Un compte à rebours a été enclenché avant la "désintégration" du système de soins calédonien, estime la Fédération des professionnels libéraux de santé (FPLS) de cet archipel français de l'océan pacifique, appelant lundi les autorités sanitaires à faire face à l'urgence et aux difficultés de recruter.
"On est en train de basculer d’une médecine moderne à une médecine du tiers monde", s’est alarmé lors d'une conférence de presse Patrice Gauthier, président de la FPLS qui regroupe des syndicats de professionnels libéraux de santé en Nouvelle-Calédonie. Il pointe l’émergence de no man’s land médicaux, générant des inégalités d’accès aux soins, à la fois géographiques et sociales. "On va aller vers un système où seuls ceux qui auront les moyens pourront se payer un bon service de santé", redoute-t-il.

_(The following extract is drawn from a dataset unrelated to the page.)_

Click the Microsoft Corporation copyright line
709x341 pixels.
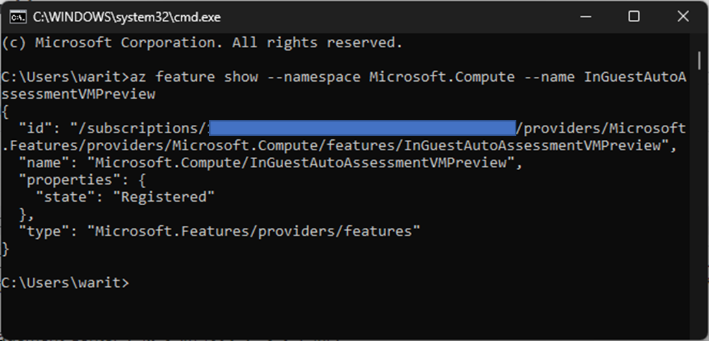click(202, 43)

La FPLS s'appuie notamment sur un sondage confié à l'institut indépendant Quidnovi fin 2024, auquel ont répondu près de 600 professionnels de santé, tous secteurs et toutes spécialité confondues. Il en ressort qu'un soignant sur deux envisage de quitter l’archipel, dont 12% d’ici à quelques mois.
Les résultats mettent également en lumière de graves difficultés de recrutement. Près de 40% des praticiens déclarent en effet ne pas parvenir à recruter de personnel qualifié, un chiffre qui dépasse les 60 % dans certaines professions. Cette tension affecte aussi l'hôpital public, où des services et de nombreux lits ont dû fermer faute de personnel.

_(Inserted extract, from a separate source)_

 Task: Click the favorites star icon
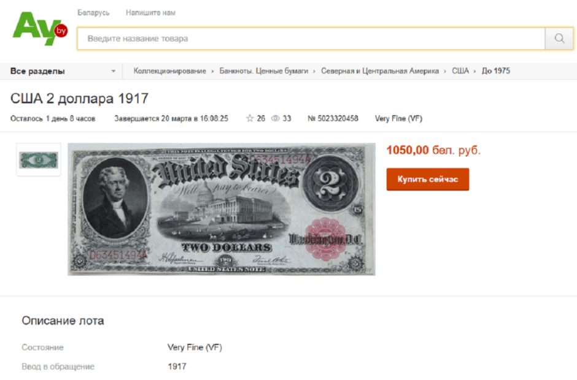(x=250, y=118)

Présenté récemment au Congrès local, le sondage révèle également que près de 25% des professionnels de santé présentent des symptômes de stress post-traumatique à la suite de l’insurrection déclenchée le 13 mai 2024.
Les émeutes, sur fond de contestation d'une réforme électorale, ont fait 14 morts, détruit une large partie du tissu industriel et causé plus de 2,2 milliards d'euros de dommages dans l'archipel.

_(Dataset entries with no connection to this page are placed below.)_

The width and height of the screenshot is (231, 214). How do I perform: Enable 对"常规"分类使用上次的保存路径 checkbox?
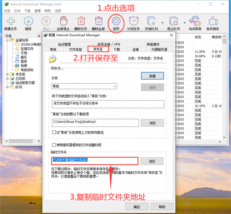point(54,133)
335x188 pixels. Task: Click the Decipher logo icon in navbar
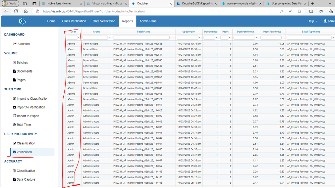point(23,21)
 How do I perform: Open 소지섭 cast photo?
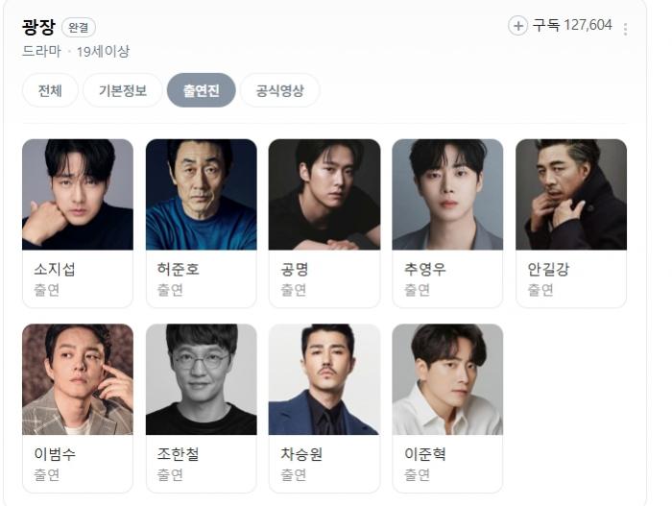pos(78,194)
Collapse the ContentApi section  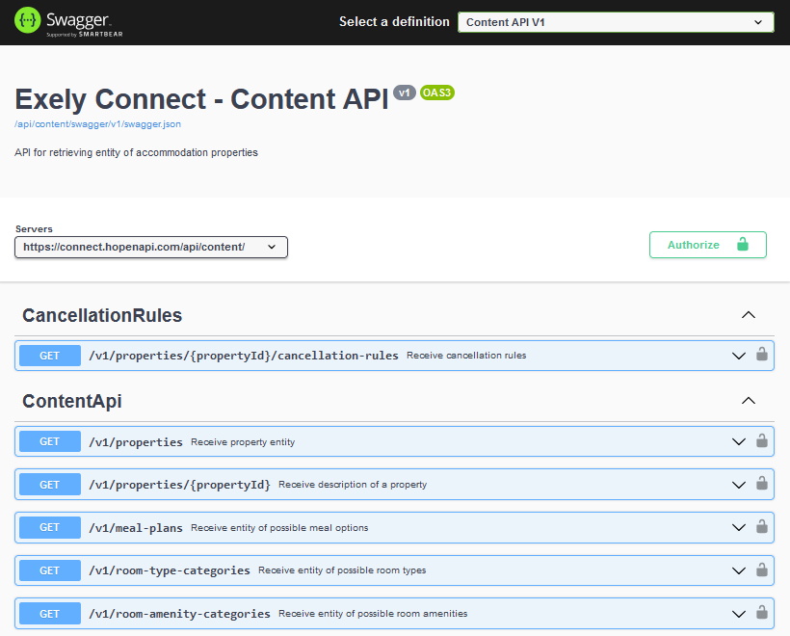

La FPLS dénonce par ailleurs le manque de reconnaissance et de prise en compte selon elle des autorités sanitaires, et demande à être associée aux décisions à travers une cellule de pilotage sanitaire dotée de réels pouvoirs. Cette cellule aurait vocation à mettre en œuvre les recommandations, dont celles formulées dans les rapports de l’Inspection générale des affaires sociales.
"À ce stade, ce n’est plus une crise, c’est une désintégration", insiste Xavier Delagneau, membre du conseil d’administration de la FPLS. L’urgence est d’autant plus grande, souligne le collectif, "qu’aujourd’hui, il y a des morts faute de soins".
Sollicité par l'AFP, le membre du gouvernement de la Nouvelle-Calédonie en charge de la santé et de la protection sociale n’a pas donné suite.